### Supplied records
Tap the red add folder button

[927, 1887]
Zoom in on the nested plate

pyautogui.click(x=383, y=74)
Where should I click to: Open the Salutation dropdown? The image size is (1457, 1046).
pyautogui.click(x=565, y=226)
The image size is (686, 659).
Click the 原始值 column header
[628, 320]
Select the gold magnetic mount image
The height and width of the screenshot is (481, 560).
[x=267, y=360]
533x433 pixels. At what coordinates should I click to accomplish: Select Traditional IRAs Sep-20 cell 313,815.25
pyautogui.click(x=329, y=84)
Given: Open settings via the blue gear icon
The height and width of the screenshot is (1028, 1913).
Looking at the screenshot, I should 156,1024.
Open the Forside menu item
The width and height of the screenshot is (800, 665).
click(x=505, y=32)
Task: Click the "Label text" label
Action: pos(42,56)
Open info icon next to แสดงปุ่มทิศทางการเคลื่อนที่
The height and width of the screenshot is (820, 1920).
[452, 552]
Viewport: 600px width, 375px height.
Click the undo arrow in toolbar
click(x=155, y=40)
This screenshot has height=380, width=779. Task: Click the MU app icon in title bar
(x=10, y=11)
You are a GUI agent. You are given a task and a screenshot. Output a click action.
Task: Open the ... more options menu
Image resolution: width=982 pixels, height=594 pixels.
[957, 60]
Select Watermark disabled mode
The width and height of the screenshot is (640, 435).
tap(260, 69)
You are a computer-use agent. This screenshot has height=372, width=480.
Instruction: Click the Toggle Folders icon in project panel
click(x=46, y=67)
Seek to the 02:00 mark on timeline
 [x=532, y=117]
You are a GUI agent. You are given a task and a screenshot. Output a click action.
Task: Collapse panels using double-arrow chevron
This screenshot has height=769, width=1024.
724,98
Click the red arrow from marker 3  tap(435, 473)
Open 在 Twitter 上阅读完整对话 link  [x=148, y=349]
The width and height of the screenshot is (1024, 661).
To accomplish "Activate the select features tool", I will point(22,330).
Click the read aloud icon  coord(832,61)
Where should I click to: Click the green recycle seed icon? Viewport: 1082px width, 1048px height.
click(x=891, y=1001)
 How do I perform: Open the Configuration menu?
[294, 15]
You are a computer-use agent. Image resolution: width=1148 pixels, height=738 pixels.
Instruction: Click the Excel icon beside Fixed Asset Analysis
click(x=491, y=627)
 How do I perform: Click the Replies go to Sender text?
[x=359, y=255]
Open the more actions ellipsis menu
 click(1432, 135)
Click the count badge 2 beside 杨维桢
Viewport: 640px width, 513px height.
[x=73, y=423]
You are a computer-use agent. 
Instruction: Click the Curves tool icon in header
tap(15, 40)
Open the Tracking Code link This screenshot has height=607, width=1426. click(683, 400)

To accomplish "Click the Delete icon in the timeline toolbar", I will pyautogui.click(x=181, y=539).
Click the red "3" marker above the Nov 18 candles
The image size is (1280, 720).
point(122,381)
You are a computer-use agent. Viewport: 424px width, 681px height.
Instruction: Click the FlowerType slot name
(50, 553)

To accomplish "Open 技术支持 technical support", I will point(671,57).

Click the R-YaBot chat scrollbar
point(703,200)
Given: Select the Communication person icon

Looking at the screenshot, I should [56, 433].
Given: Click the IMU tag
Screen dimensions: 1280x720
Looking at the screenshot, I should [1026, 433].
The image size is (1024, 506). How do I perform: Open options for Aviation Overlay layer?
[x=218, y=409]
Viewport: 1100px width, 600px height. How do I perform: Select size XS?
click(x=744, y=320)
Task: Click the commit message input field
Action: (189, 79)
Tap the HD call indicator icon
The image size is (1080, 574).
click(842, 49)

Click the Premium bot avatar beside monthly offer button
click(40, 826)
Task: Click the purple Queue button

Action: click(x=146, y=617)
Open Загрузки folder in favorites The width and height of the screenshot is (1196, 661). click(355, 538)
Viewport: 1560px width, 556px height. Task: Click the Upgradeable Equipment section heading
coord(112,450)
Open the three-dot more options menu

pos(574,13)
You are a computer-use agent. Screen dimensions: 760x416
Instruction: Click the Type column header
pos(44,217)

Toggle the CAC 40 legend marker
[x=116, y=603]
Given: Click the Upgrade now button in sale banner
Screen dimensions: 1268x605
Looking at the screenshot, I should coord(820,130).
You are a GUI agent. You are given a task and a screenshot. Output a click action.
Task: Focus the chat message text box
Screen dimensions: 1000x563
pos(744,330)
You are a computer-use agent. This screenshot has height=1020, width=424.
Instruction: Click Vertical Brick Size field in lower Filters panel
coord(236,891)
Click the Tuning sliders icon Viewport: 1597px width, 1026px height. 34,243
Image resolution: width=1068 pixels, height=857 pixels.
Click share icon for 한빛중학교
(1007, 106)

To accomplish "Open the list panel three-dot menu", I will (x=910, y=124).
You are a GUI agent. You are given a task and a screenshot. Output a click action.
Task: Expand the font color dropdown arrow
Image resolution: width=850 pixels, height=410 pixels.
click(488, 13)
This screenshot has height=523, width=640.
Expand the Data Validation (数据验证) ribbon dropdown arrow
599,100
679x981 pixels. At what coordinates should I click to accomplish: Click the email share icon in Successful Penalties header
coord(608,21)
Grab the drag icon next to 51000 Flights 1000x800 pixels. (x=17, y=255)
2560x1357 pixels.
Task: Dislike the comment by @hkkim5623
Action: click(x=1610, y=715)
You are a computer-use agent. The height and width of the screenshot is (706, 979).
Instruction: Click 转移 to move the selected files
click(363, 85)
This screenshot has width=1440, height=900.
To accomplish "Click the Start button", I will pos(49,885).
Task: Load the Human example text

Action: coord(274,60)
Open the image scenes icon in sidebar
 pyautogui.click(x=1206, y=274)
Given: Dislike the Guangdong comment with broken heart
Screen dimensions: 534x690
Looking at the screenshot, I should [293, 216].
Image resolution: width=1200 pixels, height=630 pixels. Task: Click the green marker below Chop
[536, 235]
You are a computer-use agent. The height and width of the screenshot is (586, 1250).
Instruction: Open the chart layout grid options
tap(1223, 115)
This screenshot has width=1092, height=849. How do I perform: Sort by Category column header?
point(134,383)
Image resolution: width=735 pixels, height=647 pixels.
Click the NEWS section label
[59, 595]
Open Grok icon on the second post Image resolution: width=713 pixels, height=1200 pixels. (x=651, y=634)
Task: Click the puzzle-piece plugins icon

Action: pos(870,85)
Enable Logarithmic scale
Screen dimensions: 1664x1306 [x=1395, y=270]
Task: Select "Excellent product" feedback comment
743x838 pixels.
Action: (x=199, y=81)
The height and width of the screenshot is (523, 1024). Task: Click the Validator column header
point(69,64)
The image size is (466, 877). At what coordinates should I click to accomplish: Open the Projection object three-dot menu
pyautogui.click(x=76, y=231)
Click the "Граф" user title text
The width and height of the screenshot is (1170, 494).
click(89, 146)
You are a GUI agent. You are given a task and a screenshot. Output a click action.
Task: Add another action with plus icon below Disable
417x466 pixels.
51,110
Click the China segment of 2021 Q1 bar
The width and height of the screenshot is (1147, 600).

### Work instruction
Whenever "with" occurs in a line above, copy that line.

### Your response
Given: Dislike the Guangdong comment with broken heart
Task: Add another action with plus icon below Disable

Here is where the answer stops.